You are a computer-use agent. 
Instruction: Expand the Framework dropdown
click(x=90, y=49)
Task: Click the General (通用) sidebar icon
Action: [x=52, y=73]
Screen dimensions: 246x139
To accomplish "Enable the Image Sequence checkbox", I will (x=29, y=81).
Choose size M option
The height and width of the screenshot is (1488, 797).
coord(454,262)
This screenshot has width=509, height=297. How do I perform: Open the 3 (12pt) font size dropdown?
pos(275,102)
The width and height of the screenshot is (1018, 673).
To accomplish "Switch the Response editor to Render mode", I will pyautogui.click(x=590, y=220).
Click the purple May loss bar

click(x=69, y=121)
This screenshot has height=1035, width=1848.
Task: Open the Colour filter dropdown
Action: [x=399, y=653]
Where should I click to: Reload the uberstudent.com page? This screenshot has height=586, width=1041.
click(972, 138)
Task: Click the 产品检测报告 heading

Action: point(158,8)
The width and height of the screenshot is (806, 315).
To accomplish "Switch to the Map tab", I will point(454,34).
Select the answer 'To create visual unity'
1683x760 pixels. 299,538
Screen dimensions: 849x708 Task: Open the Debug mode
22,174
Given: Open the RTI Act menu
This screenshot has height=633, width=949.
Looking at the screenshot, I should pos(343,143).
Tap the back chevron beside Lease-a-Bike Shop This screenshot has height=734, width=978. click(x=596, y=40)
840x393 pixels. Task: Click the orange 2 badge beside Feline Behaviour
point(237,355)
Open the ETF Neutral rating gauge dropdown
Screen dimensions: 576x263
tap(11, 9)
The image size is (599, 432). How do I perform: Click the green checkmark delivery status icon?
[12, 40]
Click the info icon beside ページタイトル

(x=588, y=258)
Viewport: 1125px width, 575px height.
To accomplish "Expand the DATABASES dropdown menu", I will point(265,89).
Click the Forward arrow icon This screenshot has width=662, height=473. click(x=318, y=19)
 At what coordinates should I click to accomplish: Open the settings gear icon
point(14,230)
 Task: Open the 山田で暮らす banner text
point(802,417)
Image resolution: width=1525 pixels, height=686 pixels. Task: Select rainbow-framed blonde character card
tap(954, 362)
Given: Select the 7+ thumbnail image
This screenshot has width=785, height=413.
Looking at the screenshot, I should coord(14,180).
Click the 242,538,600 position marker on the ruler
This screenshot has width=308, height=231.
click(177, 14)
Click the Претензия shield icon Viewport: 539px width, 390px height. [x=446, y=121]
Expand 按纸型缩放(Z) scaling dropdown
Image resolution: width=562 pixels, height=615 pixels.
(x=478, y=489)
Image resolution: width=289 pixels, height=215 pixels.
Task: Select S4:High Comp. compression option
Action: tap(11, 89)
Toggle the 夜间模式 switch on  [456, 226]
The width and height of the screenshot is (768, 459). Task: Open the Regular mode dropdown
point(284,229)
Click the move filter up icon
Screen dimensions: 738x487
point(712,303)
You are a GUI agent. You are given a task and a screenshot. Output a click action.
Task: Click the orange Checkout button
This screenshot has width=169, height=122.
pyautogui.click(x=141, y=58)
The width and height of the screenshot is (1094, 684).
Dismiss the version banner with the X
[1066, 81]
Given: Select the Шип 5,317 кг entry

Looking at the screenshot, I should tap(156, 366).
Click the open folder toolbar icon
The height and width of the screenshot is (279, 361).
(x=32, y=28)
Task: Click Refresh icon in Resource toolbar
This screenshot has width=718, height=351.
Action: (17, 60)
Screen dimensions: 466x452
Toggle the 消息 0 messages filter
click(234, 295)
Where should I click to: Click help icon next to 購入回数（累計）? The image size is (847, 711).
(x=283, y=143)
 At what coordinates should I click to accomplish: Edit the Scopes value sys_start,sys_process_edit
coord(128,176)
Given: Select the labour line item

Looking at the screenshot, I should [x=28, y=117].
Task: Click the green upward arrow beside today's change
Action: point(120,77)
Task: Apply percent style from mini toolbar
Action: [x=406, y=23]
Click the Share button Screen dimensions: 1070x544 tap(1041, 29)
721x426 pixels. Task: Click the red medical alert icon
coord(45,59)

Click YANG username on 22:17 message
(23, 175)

******

Exercise> Your reply should contain each entry, copied without alteration.

Solution for this problem>
You are a computer-use agent. 
Instruction: Expand the Framework dropdown
click(x=90, y=49)
Task: Click the General (通用) sidebar icon
Action: [x=52, y=73]
Screen dimensions: 246x139
To accomplish "Enable the Image Sequence checkbox", I will (x=29, y=81).
Choose size M option
The height and width of the screenshot is (1488, 797).
coord(454,262)
This screenshot has width=509, height=297. How do I perform: Open the 3 (12pt) font size dropdown?
pos(275,102)
The width and height of the screenshot is (1018, 673).
To accomplish "Switch the Response editor to Render mode", I will pyautogui.click(x=590, y=220).
Click the purple May loss bar

click(x=69, y=121)
This screenshot has height=1035, width=1848.
Task: Open the Colour filter dropdown
Action: [x=399, y=653]
Where should I click to: Reload the uberstudent.com page? This screenshot has height=586, width=1041.
click(972, 138)
Task: Click the 产品检测报告 heading

Action: point(158,8)
The width and height of the screenshot is (806, 315).
To accomplish "Switch to the Map tab", I will point(454,34).
Select the answer 'To create visual unity'
1683x760 pixels. 299,538
Screen dimensions: 849x708 Task: Open the Debug mode
22,174
Given: Open the RTI Act menu
This screenshot has height=633, width=949.
Looking at the screenshot, I should pos(343,143).
Tap the back chevron beside Lease-a-Bike Shop This screenshot has height=734, width=978. click(x=596, y=40)
840x393 pixels. Task: Click the orange 2 badge beside Feline Behaviour
point(237,355)
Open the ETF Neutral rating gauge dropdown
Screen dimensions: 576x263
tap(11, 9)
The image size is (599, 432). How do I perform: Click the green checkmark delivery status icon?
[12, 40]
Click the info icon beside ページタイトル

(x=588, y=258)
Viewport: 1125px width, 575px height.
To accomplish "Expand the DATABASES dropdown menu", I will point(265,89).
Click the Forward arrow icon This screenshot has width=662, height=473. click(x=318, y=19)
 At what coordinates should I click to accomplish: Open the settings gear icon
point(14,230)
 Task: Open the 山田で暮らす banner text
point(802,417)
Image resolution: width=1525 pixels, height=686 pixels. Task: Select rainbow-framed blonde character card
tap(954, 362)
Given: Select the 7+ thumbnail image
This screenshot has width=785, height=413.
Looking at the screenshot, I should coord(14,180).
Click the 242,538,600 position marker on the ruler
This screenshot has width=308, height=231.
click(177, 14)
Click the Претензия shield icon Viewport: 539px width, 390px height. [x=446, y=121]
Expand 按纸型缩放(Z) scaling dropdown
Image resolution: width=562 pixels, height=615 pixels.
(x=478, y=489)
Image resolution: width=289 pixels, height=215 pixels.
Task: Select S4:High Comp. compression option
Action: tap(11, 89)
Toggle the 夜间模式 switch on  [456, 226]
The width and height of the screenshot is (768, 459). Task: Open the Regular mode dropdown
point(284,229)
Click the move filter up icon
Screen dimensions: 738x487
point(712,303)
You are a GUI agent. You are given a task and a screenshot. Output a click action.
Task: Click the orange Checkout button
This screenshot has width=169, height=122.
pyautogui.click(x=141, y=58)
The width and height of the screenshot is (1094, 684).
Dismiss the version banner with the X
[1066, 81]
Given: Select the Шип 5,317 кг entry

Looking at the screenshot, I should tap(156, 366).
Click the open folder toolbar icon
The height and width of the screenshot is (279, 361).
(x=32, y=28)
Task: Click Refresh icon in Resource toolbar
This screenshot has width=718, height=351.
Action: (17, 60)
Screen dimensions: 466x452
Toggle the 消息 0 messages filter
click(234, 295)
Where should I click to: Click help icon next to 購入回数（累計）? The image size is (847, 711).
(x=283, y=143)
 At what coordinates should I click to accomplish: Edit the Scopes value sys_start,sys_process_edit
coord(128,176)
Given: Select the labour line item

Looking at the screenshot, I should [x=28, y=117].
Task: Click the green upward arrow beside today's change
Action: point(120,77)
Task: Apply percent style from mini toolbar
Action: [x=406, y=23]
Click the Share button Screen dimensions: 1070x544 tap(1041, 29)
721x426 pixels. Task: Click the red medical alert icon
coord(45,59)

Click YANG username on 22:17 message
(23, 175)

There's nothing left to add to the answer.